The exchange of images is a medical necessity, but there are significant challenges in utilizing images received on CDs from other institutions. We believe the most important challenge is that errors in the information on the CD may not be as readily apparent as on film—certainly they are less visible until the CD is “read” in a computer. While most picture archiving and communication systems (PACS) have the capability to import DICOM images, the true emphasis must be on the process by which this occurs. By involving the patient early (at the desk when there may be less stress) with a desk support person, we believe represents the highest likelihood of accurate confirmation. We are aware of one case in the past 5 years when an exam was imported using this process but which subsequently proved to be incorrect. In some situations (e.g., emergency transfers) requiring the patient to confirm may not be possible, but family members or transfer personnel can be a good surrogate. We recognize that this is not a perfect process, but likely addresses most of the problems.
The total significant error rate is 0.2–0.1% being the wrong patient only, and 0.1% having both the right patient and another patient’s data on the CD. While the error rate is seemingly low at 0.1% for wrong patient and also 0.1% for more than one patient, this is actually a significant problem. At the volume of exams we import, the rate of 0.1% CDs with the wrong patient means approximately one CD per day is for the wrong patient. It is infrequent enough that desk personnel who are expected to do many tasks can easily fail to detect the problem, but common enough that this cannot be ignored. We believe this is a critical problem that hospitals must carefully consider when implementing their processes and systems.
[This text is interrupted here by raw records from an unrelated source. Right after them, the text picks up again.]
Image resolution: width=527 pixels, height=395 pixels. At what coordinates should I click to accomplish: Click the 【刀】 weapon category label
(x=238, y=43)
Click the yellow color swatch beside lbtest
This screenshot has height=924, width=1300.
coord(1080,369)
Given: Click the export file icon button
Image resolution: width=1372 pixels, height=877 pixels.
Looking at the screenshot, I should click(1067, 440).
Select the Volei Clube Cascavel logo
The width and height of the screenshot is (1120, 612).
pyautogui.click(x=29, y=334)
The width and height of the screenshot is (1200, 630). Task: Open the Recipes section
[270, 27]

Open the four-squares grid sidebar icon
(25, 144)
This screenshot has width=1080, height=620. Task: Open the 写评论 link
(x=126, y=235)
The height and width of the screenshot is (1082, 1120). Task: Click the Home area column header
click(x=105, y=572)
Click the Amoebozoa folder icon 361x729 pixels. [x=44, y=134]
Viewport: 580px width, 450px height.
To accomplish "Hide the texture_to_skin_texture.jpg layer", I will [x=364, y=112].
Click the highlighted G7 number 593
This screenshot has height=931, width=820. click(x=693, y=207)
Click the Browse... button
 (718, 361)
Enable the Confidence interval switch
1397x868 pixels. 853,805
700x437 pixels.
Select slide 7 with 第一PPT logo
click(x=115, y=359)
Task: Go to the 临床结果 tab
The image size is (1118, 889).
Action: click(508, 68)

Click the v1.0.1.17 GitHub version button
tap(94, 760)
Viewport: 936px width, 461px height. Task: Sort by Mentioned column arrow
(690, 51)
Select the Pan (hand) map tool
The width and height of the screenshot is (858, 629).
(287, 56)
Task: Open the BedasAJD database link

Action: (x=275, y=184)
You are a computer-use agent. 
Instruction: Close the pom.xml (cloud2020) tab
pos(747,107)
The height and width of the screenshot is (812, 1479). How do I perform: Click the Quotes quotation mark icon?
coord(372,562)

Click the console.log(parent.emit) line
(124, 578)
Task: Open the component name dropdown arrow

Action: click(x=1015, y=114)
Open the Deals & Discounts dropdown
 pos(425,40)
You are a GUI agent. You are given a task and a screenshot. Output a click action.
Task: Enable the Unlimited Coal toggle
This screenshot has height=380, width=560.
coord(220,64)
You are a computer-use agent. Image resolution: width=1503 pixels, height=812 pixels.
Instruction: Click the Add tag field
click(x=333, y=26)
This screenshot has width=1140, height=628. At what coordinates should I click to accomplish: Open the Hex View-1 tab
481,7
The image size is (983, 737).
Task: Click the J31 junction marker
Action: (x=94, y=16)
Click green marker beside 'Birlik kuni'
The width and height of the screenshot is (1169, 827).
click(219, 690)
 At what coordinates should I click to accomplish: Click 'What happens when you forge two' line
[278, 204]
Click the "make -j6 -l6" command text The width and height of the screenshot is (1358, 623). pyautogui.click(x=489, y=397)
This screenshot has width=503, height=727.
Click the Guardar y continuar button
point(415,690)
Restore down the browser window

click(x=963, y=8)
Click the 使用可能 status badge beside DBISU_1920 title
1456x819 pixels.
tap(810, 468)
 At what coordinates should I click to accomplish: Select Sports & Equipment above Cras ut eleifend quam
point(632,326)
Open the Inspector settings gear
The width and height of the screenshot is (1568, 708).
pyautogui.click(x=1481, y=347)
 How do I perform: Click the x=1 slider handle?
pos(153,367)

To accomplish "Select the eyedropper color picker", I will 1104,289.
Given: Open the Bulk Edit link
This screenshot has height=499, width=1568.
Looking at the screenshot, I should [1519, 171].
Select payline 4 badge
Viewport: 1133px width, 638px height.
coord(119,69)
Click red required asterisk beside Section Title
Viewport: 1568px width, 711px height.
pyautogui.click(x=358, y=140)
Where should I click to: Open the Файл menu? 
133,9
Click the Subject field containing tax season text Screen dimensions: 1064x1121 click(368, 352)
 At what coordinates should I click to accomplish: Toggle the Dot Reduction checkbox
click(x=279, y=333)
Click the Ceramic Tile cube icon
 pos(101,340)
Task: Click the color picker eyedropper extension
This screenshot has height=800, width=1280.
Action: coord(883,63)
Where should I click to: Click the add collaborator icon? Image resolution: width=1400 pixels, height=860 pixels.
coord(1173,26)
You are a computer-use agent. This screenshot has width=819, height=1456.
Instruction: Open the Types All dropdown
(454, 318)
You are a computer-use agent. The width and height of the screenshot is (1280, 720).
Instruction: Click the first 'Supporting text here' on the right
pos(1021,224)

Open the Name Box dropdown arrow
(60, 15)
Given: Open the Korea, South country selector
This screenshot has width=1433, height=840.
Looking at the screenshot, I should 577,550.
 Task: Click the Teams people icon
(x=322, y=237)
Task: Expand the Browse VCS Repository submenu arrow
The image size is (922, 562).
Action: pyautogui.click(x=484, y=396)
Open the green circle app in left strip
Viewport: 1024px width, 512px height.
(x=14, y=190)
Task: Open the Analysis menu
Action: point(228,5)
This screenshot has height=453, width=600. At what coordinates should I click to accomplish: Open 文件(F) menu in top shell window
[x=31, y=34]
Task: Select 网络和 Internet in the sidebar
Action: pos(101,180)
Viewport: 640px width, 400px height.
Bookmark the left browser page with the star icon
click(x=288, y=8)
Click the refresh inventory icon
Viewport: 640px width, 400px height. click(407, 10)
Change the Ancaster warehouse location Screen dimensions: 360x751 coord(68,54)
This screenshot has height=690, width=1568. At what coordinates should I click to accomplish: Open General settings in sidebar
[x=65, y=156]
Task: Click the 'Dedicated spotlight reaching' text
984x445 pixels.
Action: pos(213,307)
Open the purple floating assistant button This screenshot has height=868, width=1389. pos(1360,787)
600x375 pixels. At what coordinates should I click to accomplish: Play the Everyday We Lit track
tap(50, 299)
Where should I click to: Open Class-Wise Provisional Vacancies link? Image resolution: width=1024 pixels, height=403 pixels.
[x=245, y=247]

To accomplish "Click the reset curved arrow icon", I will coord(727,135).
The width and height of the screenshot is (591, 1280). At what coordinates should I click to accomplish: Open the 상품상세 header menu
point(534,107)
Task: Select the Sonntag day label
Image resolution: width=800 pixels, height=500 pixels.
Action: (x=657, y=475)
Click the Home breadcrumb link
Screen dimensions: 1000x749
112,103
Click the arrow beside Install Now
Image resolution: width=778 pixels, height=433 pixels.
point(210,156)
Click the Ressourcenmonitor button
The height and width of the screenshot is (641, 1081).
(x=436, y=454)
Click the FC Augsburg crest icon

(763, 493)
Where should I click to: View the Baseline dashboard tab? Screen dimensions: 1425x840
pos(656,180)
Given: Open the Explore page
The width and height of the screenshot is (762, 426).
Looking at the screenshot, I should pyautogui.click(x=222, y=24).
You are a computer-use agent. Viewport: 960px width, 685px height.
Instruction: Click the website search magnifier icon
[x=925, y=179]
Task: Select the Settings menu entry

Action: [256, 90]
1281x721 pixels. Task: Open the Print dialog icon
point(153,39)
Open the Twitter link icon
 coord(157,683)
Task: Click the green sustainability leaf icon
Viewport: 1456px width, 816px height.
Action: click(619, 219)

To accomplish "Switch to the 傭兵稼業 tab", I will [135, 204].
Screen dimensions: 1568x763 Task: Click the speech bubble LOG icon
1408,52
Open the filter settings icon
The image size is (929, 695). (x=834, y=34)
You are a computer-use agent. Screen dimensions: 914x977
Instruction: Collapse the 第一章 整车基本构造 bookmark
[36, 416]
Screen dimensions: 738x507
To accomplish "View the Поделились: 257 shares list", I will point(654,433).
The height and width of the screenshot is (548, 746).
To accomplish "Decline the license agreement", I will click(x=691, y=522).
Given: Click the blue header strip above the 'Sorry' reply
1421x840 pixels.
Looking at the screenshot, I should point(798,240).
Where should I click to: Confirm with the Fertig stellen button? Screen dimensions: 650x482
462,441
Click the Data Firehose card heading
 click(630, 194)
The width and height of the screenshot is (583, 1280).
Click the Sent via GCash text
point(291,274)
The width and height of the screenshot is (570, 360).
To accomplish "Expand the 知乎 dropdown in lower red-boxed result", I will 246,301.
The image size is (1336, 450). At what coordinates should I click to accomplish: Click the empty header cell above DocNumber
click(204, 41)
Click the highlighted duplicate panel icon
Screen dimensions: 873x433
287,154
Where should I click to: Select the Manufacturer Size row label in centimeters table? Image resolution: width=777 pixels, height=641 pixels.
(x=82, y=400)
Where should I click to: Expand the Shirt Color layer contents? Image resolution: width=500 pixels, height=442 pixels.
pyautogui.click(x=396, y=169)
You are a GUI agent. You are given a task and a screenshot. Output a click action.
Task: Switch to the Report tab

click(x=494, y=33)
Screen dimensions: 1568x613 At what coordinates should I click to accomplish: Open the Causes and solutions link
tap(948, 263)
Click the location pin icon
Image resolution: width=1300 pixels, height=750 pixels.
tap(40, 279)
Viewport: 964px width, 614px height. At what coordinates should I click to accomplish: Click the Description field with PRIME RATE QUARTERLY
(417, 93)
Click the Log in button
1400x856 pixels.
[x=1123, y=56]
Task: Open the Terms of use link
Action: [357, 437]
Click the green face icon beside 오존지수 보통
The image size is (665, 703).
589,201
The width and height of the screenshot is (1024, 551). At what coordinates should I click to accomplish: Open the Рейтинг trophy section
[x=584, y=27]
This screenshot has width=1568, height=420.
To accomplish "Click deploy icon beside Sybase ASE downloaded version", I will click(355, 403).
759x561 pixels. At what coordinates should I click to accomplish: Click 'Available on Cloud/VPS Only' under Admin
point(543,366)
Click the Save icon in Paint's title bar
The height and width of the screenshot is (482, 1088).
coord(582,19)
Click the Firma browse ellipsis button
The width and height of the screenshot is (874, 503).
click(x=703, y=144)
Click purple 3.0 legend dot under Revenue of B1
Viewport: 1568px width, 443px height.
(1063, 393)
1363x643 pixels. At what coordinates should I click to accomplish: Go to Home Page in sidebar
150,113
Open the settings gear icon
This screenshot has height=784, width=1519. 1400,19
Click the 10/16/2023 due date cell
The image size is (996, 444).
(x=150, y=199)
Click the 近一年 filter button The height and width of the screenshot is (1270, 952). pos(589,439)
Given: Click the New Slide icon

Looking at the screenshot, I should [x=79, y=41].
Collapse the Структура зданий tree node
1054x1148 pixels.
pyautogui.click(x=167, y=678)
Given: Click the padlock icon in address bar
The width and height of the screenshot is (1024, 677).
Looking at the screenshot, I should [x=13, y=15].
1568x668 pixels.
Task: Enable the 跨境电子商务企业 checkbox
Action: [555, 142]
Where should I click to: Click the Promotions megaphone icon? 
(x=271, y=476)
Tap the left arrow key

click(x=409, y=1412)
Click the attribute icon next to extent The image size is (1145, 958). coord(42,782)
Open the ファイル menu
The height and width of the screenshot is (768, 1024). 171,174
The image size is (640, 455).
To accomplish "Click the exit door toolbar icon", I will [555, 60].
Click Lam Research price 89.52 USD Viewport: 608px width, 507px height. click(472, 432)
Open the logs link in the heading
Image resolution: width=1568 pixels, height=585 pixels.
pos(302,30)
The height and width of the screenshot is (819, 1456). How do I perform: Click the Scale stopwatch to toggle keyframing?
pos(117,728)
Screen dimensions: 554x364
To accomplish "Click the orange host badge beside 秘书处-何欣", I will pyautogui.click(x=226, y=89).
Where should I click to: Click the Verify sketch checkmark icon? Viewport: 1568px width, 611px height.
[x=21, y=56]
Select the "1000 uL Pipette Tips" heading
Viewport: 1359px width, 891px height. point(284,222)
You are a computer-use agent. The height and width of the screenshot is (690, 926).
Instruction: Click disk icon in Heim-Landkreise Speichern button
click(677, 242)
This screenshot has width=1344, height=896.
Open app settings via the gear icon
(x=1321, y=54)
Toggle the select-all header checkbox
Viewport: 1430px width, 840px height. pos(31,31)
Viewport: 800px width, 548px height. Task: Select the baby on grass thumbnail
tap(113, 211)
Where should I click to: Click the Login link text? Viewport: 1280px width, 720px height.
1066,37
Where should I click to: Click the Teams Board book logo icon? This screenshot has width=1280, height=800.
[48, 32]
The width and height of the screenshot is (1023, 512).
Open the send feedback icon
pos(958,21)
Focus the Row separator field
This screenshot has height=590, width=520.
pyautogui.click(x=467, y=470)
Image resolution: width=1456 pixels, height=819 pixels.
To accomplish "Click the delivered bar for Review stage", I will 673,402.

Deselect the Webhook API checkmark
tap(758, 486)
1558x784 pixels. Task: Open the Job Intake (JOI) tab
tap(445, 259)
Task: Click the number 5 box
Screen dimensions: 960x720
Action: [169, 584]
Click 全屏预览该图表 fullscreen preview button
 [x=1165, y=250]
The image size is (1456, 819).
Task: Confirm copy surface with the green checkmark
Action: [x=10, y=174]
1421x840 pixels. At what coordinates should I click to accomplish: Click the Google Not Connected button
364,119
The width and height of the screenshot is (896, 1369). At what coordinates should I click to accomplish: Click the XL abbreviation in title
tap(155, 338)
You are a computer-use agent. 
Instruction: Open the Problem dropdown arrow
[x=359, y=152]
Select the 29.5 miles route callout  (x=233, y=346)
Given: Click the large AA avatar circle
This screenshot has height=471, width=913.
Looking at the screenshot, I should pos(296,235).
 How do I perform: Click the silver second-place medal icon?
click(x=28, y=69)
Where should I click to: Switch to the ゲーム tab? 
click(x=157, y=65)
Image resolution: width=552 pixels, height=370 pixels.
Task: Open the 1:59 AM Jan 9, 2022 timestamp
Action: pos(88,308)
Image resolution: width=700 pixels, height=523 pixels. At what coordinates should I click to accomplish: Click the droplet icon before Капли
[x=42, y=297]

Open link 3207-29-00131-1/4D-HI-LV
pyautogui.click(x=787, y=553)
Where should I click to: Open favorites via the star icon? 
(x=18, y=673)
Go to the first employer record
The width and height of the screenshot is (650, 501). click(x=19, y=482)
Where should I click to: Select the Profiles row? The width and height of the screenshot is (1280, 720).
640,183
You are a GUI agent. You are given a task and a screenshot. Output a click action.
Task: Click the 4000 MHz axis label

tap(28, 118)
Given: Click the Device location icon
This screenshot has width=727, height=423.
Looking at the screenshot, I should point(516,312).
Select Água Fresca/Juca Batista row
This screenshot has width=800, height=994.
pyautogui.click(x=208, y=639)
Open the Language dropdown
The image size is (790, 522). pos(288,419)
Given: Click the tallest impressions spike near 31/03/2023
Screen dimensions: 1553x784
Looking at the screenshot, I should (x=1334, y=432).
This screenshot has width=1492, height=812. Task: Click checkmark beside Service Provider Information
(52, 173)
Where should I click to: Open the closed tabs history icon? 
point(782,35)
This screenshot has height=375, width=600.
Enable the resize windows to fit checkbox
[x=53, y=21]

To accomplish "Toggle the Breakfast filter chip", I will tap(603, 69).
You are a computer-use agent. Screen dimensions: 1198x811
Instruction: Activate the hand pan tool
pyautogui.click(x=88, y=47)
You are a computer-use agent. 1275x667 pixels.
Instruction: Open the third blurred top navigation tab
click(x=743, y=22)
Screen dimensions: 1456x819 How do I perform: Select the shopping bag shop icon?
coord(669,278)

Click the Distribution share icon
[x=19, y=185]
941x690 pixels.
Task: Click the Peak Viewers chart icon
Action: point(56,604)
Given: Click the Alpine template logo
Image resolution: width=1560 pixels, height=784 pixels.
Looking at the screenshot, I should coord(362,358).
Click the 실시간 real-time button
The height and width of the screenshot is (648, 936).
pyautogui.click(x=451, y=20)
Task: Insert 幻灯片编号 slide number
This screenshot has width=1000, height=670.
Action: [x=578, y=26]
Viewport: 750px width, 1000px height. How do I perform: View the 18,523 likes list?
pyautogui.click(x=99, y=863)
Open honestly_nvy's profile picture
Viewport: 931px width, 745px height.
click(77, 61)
The inclusion of information for more than one patient is also a problem, but is a problem for the source hospital because it likely represents a Health Insurance Portability and Accountability Act (HIPAA) violation. The consequences of such a violation have recently become more severe with the passage of the Patient Safety and Quality Improvement Act [6
]. For this reason, hospitals should carefully study their process and software for creating CDs and take steps to avoid this risk.
Given the volume of examinations handled and the error rate, the most important consideration in dealing with images received on CD is to identify a workflow that assures high integrity of the information while not reducing clinical efficiency. The integrating healthcare enterprise (IHE) framework [3
] does identify a workflow for importing CD images—the import reconciliation work flow or IRWF—that leverages the scheduled workflow profile. The primary actor for this is the portable media importer; it creates an order so that the downstream systems can have a “handle” for dealing with the images. This allows the importation of evidence objects (which in this case is images but other information can be imported from the CD as well as other media or even the Internet). An enterprise identifier is often placed into the imported object(s) so that enterprise systems can accurately connect these objects to the patient. We note here that the import reconciliation workflow has both a scheduled and unscheduled form and these two forms are detailed in Figs. , which are adapted from the IHE website.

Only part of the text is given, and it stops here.